The Beginner’s Guide to Web Scraping with Python & Scraper Tools

A rundown of what you’ll need for Web scraping, what you might need When Scraping with Python & software, and what you don’t need.

Web scraping is the great shortcut for anyone looking for a large amount of data from specific websites. The term ‘Web scraping’ encompasses the use of a ‘crawler,’ which is something that can navigate from webpage to webpage, and even subpage to subpage within a webpage; ‘spiders,’ which extract data to the extent that the web owner deems legally permissible, and ‘scrapers,’ which may refer to the entire function of getting a machine to collect and store data for you.

By data, we do not mean a html file or two: scrapers can extract millions of data points in a short amount of time. Even better, they can be instructed to extract specifically the type of data that is being sought after.

This is, in many cases, how such massive datasets are built: no human can collect data at a fraction of the rate and efficiency that a machine can. This is the essence, is what data scraping is when people talk about web scraping.

But first, know that from any single personal computer, there is a steadfast limit to data scraping capabilities. The computational power needed to scrape data at an industrial level requires servers and data centers. This is also why many of the services listed below have pricing options. With the ones that don’t, the barrier comes from the robots protocols,

So, before you starting scrapping, Please take “Web Scraping Protocols” seriously at first!

Web Scraping Protocols

No matter what tools you use for Web scraping, there are customary protocols websites put in place. Failing to abide by these protocols can have a few different negative results. If the site is small enough, scraping at a high volume could impact their server could come across as a server attack, which could have legal ramifications. Medium-sized or larger-sized websites would be less susceptible to this, but there are other consequences instead.

API

If the websites, has an API, then using the API is encouraged. But scraping is more about extracting raw data from webpages, so using an API technically collects data using an entirely different method.
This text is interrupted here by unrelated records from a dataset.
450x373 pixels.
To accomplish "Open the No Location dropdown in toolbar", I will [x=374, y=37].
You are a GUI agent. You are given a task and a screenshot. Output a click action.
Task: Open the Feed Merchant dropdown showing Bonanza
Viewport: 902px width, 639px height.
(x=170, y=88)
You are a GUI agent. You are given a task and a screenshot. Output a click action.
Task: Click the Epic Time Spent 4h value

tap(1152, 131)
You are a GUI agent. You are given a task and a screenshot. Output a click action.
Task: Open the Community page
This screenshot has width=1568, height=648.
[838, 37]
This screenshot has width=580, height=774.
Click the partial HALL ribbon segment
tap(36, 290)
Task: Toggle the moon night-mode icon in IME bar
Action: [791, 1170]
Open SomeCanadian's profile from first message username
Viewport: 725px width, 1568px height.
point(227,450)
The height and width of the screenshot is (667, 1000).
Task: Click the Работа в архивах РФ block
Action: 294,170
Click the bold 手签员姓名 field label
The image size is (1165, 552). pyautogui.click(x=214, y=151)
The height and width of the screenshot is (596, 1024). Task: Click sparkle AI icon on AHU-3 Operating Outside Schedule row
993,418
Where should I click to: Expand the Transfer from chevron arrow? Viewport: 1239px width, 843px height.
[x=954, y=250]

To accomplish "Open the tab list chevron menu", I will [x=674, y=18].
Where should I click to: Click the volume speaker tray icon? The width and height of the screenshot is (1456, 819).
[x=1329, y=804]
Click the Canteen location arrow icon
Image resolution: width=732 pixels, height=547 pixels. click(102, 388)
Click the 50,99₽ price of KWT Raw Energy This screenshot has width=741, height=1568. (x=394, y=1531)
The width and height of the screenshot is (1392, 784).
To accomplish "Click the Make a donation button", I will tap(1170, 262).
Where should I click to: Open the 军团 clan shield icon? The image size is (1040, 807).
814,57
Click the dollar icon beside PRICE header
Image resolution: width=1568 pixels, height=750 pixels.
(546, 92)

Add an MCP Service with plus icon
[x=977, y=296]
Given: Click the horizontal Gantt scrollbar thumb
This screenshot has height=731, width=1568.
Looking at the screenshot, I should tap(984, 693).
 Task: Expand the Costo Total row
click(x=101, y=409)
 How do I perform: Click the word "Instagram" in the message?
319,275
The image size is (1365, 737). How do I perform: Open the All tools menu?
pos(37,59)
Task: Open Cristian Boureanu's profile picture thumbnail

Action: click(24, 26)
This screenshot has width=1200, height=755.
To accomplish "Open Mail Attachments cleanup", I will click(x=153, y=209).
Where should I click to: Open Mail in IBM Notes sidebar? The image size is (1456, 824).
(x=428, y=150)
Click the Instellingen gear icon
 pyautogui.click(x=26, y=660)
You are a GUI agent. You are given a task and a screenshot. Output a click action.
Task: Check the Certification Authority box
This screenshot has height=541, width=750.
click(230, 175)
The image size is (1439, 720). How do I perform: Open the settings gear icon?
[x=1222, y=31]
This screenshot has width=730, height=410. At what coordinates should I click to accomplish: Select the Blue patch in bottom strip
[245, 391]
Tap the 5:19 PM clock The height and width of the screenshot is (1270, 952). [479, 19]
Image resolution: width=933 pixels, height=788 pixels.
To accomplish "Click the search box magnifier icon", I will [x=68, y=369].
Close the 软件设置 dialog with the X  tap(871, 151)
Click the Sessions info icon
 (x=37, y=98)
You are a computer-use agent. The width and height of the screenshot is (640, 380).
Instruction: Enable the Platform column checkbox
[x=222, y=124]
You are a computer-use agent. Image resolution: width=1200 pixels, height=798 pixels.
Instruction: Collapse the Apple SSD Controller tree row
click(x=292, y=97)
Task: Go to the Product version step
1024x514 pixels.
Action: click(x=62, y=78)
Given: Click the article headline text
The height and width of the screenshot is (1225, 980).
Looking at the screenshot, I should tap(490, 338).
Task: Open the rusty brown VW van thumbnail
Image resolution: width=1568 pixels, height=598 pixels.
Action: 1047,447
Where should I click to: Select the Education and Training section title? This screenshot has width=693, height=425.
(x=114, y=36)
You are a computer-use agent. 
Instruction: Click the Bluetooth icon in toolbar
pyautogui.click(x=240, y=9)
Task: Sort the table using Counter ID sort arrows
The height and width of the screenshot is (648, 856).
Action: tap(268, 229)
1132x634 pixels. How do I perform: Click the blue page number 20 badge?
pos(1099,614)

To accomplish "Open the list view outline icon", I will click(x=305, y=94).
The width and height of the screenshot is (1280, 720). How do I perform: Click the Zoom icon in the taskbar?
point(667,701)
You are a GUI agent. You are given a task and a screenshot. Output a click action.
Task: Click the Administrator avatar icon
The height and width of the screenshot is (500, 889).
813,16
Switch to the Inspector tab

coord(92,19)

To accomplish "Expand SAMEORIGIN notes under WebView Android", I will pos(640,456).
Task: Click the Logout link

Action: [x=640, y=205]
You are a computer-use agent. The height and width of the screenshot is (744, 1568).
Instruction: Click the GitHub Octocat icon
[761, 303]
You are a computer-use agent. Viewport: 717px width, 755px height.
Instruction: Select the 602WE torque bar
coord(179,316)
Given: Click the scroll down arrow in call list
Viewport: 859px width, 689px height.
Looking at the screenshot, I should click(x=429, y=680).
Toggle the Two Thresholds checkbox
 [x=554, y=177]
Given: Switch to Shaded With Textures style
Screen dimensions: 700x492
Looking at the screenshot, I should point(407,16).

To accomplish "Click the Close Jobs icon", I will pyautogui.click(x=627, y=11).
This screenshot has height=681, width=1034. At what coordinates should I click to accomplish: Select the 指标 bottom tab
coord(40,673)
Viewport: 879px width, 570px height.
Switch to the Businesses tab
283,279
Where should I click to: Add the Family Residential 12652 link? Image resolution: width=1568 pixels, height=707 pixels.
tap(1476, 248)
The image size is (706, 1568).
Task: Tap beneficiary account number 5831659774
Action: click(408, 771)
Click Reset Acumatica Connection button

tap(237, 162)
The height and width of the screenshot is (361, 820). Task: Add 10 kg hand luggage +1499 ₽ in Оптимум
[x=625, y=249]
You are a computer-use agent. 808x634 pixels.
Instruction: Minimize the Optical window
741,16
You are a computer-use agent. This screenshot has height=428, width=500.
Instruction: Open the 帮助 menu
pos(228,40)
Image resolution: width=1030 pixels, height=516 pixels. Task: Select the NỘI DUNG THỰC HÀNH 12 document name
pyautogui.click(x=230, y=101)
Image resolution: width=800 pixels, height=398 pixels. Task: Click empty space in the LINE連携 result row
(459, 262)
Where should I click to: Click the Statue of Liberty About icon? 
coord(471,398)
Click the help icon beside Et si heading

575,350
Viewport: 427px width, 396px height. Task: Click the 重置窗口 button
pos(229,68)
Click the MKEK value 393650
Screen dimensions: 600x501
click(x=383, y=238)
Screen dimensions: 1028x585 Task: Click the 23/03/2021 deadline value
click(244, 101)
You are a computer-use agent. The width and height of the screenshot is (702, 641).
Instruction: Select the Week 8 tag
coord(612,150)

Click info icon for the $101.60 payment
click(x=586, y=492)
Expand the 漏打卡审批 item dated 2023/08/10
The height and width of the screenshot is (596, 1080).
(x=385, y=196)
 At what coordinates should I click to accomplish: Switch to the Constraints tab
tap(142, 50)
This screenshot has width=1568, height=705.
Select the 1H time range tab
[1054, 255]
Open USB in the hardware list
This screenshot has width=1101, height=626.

In any case, there are restrictions in what you can scrape, how often you can scrape, and the size of what you can scrape. As you learn about data scraping you may become familiar with the terms workers or spiders (defined later). These will need to follow those guidelines, but where can those guidelines be found?

/robots.txt.

Wherever information exists on a network of webpages under a single domain, the larger website usually has a landing page with instructions on what web scrapers can and cannot do on their websites. This information can commonly be found under the URL of the homepage, followed by a ‘/robots.txt’.

For example, Facebook, the social media network known for having more restrictions than its peers, marks all of the actions that are forbidden at facebook.com/robots.txt. Here’s a snippet of some of the things they do not allow you to scrape, taken straight from their own ‘robots.txt’ subpage. This is also a good place to check if the website contains a sitemap. Some do, some don’t, but if there is one, the scraper’s job gets a whole lot easier.

facebook robots

Note that this doesn’t mean scraping this type of data from this particular website is impossible (or from any website, for that matter). It simply means that the administrators have made it immensely more difficult in a number of ways: easier to get IP banned, harder to use simple, popular web scraping tools, among other barriers. Of course, these things can always be circumvented to some extent with some programming chops.

IP rotation

Your IP address could get banned pretty quickly for failing to acknowledge the rules laid out by the websites. To avoid this I suggest you use rotating proxies for web scraping, Now there are lots of residential proxy services offer IP rotation for scraping and web crawling, you can easily set up IP rotation via those rotating proxies providers, here is a sample for Smartproxy Python code.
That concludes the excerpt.